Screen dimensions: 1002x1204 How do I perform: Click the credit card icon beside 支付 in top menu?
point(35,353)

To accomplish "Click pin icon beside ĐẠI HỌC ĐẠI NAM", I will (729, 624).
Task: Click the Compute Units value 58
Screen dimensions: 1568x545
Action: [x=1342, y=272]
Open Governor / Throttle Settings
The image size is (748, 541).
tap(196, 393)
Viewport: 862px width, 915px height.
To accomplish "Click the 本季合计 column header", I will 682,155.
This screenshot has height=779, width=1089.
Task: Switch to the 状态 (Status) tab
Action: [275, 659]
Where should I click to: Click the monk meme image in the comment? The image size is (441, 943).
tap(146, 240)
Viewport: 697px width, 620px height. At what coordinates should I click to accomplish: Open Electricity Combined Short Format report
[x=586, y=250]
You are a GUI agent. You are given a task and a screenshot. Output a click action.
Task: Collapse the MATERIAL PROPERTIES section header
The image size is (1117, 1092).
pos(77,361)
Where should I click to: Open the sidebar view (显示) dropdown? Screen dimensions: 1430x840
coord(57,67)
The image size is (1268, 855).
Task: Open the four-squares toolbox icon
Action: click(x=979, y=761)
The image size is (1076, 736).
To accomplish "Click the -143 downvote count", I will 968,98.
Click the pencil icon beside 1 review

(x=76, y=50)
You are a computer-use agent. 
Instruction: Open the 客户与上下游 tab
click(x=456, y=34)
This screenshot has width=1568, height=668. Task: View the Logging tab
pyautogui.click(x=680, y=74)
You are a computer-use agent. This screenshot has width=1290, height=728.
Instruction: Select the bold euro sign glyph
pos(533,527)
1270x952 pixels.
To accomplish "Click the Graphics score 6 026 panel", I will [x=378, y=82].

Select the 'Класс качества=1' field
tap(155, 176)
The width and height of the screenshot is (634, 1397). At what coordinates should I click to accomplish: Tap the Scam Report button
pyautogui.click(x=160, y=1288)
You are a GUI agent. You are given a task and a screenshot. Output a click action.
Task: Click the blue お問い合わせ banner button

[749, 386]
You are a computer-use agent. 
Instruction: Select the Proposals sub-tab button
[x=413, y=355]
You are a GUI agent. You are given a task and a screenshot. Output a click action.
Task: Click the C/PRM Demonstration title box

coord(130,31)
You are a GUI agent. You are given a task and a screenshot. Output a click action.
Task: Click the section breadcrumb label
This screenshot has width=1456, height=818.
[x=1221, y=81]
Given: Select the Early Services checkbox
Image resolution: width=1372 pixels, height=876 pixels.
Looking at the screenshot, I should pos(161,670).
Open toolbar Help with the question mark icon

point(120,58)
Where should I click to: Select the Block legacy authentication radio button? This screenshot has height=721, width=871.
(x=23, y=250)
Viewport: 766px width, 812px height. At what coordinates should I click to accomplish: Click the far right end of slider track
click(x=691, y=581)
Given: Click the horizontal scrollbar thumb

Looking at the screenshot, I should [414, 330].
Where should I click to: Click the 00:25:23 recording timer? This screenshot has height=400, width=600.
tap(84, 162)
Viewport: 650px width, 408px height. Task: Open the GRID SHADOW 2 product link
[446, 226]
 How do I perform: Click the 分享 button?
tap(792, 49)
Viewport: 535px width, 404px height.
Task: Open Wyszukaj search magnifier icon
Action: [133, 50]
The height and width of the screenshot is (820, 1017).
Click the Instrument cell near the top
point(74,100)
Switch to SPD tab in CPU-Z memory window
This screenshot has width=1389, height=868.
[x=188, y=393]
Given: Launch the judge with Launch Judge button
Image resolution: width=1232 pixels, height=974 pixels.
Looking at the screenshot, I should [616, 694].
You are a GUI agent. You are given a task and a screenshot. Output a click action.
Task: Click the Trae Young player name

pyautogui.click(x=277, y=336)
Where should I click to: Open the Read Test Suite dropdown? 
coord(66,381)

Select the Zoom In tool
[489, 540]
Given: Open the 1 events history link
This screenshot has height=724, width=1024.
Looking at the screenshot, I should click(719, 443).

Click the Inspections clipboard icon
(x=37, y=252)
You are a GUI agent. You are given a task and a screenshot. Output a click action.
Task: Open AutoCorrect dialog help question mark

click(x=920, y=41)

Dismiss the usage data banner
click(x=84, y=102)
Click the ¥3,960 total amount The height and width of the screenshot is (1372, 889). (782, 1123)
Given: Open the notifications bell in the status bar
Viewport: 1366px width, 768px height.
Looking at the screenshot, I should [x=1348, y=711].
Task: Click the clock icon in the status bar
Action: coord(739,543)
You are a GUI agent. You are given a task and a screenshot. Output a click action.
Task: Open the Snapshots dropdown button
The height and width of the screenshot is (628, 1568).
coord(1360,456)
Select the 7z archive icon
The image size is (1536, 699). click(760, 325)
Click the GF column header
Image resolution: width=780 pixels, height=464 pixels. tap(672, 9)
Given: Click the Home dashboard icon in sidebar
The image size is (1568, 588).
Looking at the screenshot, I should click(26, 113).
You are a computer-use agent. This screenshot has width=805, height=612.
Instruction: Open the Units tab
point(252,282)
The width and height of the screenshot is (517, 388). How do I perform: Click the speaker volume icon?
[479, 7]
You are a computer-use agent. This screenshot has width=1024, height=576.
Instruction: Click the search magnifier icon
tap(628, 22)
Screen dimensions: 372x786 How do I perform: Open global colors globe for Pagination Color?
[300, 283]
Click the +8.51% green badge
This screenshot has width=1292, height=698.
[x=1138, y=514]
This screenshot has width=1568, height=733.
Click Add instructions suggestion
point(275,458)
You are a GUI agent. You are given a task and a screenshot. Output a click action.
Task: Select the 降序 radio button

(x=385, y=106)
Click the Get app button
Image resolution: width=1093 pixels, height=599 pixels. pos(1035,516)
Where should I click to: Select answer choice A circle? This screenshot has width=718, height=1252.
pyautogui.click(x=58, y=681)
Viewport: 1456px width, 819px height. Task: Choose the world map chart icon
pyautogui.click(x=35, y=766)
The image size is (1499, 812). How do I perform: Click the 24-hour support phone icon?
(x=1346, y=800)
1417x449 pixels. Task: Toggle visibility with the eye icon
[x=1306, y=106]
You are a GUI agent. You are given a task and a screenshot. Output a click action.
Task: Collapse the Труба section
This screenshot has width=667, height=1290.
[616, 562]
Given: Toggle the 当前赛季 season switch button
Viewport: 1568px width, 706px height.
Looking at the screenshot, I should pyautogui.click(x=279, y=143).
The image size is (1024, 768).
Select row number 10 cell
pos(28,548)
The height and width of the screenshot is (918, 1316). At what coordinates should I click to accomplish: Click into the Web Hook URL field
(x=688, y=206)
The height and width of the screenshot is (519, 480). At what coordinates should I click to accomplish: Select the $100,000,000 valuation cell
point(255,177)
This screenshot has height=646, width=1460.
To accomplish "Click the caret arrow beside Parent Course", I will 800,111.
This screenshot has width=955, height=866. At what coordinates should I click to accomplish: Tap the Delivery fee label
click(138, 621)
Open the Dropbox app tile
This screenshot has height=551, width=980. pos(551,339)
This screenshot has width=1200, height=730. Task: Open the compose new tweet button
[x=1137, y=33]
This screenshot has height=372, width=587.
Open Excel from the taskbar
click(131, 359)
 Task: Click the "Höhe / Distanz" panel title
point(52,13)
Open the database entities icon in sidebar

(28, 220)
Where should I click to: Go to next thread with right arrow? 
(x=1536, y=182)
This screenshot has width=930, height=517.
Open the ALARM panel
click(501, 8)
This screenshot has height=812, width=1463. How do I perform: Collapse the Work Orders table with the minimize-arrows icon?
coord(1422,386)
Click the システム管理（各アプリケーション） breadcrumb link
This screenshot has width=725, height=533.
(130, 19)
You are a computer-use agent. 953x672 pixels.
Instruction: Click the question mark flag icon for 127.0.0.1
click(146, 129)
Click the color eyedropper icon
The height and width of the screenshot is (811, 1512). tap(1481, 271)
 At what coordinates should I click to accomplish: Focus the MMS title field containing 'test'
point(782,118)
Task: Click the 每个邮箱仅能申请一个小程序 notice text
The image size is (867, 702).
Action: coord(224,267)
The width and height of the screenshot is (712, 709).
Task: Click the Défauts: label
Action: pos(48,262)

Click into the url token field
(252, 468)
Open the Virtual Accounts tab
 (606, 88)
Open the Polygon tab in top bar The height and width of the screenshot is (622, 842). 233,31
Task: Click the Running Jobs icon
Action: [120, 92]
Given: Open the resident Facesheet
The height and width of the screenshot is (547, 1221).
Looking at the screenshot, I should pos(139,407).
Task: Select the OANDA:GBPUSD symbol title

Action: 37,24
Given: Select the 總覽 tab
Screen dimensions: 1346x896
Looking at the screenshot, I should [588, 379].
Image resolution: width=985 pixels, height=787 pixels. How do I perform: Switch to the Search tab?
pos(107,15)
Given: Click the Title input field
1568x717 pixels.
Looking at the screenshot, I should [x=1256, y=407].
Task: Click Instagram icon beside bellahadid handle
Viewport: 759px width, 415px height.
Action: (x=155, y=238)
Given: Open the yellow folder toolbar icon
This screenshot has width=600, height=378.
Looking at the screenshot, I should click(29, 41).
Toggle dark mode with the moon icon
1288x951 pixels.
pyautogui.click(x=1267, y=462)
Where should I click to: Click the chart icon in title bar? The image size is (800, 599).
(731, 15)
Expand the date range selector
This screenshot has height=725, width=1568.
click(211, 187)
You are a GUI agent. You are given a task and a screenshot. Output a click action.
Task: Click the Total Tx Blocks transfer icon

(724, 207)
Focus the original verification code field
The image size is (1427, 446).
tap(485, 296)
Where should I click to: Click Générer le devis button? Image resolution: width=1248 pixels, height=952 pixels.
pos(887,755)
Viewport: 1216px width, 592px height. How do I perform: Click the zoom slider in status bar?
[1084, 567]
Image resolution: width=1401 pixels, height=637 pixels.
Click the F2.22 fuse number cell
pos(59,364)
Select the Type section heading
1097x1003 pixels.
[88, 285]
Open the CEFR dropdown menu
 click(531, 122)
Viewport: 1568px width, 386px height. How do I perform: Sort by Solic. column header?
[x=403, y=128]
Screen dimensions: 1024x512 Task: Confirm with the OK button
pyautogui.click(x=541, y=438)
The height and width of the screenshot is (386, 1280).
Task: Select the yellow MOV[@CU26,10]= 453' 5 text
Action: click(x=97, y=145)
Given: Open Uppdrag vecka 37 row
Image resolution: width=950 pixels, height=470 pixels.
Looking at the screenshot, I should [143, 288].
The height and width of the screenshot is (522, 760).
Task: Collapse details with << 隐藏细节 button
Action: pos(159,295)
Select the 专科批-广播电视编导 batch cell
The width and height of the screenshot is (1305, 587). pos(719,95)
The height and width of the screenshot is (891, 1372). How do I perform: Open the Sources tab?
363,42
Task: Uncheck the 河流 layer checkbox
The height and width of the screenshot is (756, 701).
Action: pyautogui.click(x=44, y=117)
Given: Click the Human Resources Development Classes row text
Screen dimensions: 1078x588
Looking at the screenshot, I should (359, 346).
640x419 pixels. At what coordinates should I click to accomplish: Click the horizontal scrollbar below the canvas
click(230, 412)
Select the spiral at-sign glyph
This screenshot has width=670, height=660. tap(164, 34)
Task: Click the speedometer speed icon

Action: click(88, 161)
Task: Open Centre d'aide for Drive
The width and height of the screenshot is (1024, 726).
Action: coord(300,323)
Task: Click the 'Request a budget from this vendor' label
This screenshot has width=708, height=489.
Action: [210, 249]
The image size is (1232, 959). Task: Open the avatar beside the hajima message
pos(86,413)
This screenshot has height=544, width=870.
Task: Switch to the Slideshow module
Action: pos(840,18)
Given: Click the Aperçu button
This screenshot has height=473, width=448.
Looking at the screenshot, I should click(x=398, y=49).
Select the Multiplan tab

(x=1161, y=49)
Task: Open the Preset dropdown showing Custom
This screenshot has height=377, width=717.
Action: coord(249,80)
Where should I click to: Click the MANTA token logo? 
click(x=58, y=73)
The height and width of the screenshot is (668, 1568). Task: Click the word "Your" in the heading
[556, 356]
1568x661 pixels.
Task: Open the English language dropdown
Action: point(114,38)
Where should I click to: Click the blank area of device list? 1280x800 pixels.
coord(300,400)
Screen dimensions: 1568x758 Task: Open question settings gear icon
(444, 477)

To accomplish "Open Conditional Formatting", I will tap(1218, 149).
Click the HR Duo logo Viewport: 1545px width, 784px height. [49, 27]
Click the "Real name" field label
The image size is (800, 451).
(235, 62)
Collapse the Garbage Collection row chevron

Goal of the exercise: Give back precisely the lines above that start at the line containing "Task: Click the 'Request" and end at the line containing "Given: Click the Aperçu button", inclusive. No other lines belong in the output.

Written answer:
Task: Click the 'Request a budget from this vendor' label
This screenshot has width=708, height=489.
Action: [210, 249]
The image size is (1232, 959). Task: Open the avatar beside the hajima message
pos(86,413)
This screenshot has height=544, width=870.
Task: Switch to the Slideshow module
Action: pos(840,18)
Given: Click the Aperçu button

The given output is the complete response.